Supplied material section start

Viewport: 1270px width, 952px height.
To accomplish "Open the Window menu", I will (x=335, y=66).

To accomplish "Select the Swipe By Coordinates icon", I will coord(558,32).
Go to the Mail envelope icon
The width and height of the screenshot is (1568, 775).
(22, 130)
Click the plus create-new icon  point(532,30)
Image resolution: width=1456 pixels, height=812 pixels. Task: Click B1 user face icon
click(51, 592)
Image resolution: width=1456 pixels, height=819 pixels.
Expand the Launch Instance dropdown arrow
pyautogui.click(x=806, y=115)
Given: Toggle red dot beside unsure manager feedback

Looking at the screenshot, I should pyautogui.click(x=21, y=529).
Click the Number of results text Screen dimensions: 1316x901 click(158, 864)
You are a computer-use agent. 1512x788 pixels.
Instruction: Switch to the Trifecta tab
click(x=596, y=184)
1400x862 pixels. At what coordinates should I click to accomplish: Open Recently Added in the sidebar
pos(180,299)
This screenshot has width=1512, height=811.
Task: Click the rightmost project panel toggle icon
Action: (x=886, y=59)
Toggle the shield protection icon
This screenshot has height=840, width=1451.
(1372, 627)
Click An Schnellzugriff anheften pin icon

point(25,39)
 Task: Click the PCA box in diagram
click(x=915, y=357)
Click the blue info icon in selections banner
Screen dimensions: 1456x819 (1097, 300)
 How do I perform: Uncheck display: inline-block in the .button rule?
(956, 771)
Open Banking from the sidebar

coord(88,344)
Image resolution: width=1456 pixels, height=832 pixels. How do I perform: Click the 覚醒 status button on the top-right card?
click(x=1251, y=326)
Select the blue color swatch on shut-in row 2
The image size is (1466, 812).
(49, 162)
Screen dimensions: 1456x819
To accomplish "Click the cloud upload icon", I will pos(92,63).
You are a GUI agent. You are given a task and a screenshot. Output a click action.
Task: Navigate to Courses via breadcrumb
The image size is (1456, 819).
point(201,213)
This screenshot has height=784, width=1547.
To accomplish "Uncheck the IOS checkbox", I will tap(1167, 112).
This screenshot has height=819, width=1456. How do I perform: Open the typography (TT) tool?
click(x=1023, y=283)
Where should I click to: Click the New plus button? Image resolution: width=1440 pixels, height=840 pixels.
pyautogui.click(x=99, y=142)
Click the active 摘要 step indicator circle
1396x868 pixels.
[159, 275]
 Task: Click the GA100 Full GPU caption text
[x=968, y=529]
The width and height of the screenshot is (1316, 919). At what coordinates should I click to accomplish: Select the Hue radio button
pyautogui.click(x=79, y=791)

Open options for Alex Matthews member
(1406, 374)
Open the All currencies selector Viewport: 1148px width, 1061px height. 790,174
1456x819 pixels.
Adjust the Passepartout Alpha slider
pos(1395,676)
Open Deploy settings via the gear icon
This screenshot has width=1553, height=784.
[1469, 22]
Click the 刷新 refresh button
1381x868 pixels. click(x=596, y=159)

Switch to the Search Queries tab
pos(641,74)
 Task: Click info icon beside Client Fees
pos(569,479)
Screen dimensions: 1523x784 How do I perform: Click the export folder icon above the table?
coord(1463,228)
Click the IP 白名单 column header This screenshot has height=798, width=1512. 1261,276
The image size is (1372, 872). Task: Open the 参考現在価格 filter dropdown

Supplied material section end

### What you will do
Write the data out again, verbatim.

### Reply
Viewport: 1270px width, 952px height.
To accomplish "Open the Window menu", I will (x=335, y=66).

To accomplish "Select the Swipe By Coordinates icon", I will coord(558,32).
Go to the Mail envelope icon
The width and height of the screenshot is (1568, 775).
(22, 130)
Click the plus create-new icon  point(532,30)
Image resolution: width=1456 pixels, height=812 pixels. Task: Click B1 user face icon
click(51, 592)
Image resolution: width=1456 pixels, height=819 pixels.
Expand the Launch Instance dropdown arrow
pyautogui.click(x=806, y=115)
Given: Toggle red dot beside unsure manager feedback

Looking at the screenshot, I should pyautogui.click(x=21, y=529).
Click the Number of results text Screen dimensions: 1316x901 click(158, 864)
You are a computer-use agent. 1512x788 pixels.
Instruction: Switch to the Trifecta tab
click(x=596, y=184)
1400x862 pixels. At what coordinates should I click to accomplish: Open Recently Added in the sidebar
pos(180,299)
This screenshot has width=1512, height=811.
Task: Click the rightmost project panel toggle icon
Action: (x=886, y=59)
Toggle the shield protection icon
This screenshot has height=840, width=1451.
(1372, 627)
Click An Schnellzugriff anheften pin icon

point(25,39)
 Task: Click the PCA box in diagram
click(x=915, y=357)
Click the blue info icon in selections banner
Screen dimensions: 1456x819 (1097, 300)
 How do I perform: Uncheck display: inline-block in the .button rule?
(956, 771)
Open Banking from the sidebar

coord(88,344)
Image resolution: width=1456 pixels, height=832 pixels. How do I perform: Click the 覚醒 status button on the top-right card?
click(x=1251, y=326)
Select the blue color swatch on shut-in row 2
The image size is (1466, 812).
(49, 162)
Screen dimensions: 1456x819
To accomplish "Click the cloud upload icon", I will pos(92,63).
You are a GUI agent. You are given a task and a screenshot. Output a click action.
Task: Navigate to Courses via breadcrumb
The image size is (1456, 819).
point(201,213)
This screenshot has height=784, width=1547.
To accomplish "Uncheck the IOS checkbox", I will tap(1167, 112).
This screenshot has height=819, width=1456. How do I perform: Open the typography (TT) tool?
click(x=1023, y=283)
Where should I click to: Click the New plus button? Image resolution: width=1440 pixels, height=840 pixels.
pyautogui.click(x=99, y=142)
Click the active 摘要 step indicator circle
1396x868 pixels.
[159, 275]
 Task: Click the GA100 Full GPU caption text
[x=968, y=529]
The width and height of the screenshot is (1316, 919). At what coordinates should I click to accomplish: Select the Hue radio button
pyautogui.click(x=79, y=791)

Open options for Alex Matthews member
(1406, 374)
Open the All currencies selector Viewport: 1148px width, 1061px height. 790,174
1456x819 pixels.
Adjust the Passepartout Alpha slider
pos(1395,676)
Open Deploy settings via the gear icon
This screenshot has width=1553, height=784.
[1469, 22]
Click the 刷新 refresh button
1381x868 pixels. click(x=596, y=159)

Switch to the Search Queries tab
pos(641,74)
 Task: Click info icon beside Client Fees
pos(569,479)
Screen dimensions: 1523x784 How do I perform: Click the export folder icon above the table?
coord(1463,228)
Click the IP 白名单 column header This screenshot has height=798, width=1512. 1261,276
The image size is (1372, 872). Task: Open the 参考現在価格 filter dropdown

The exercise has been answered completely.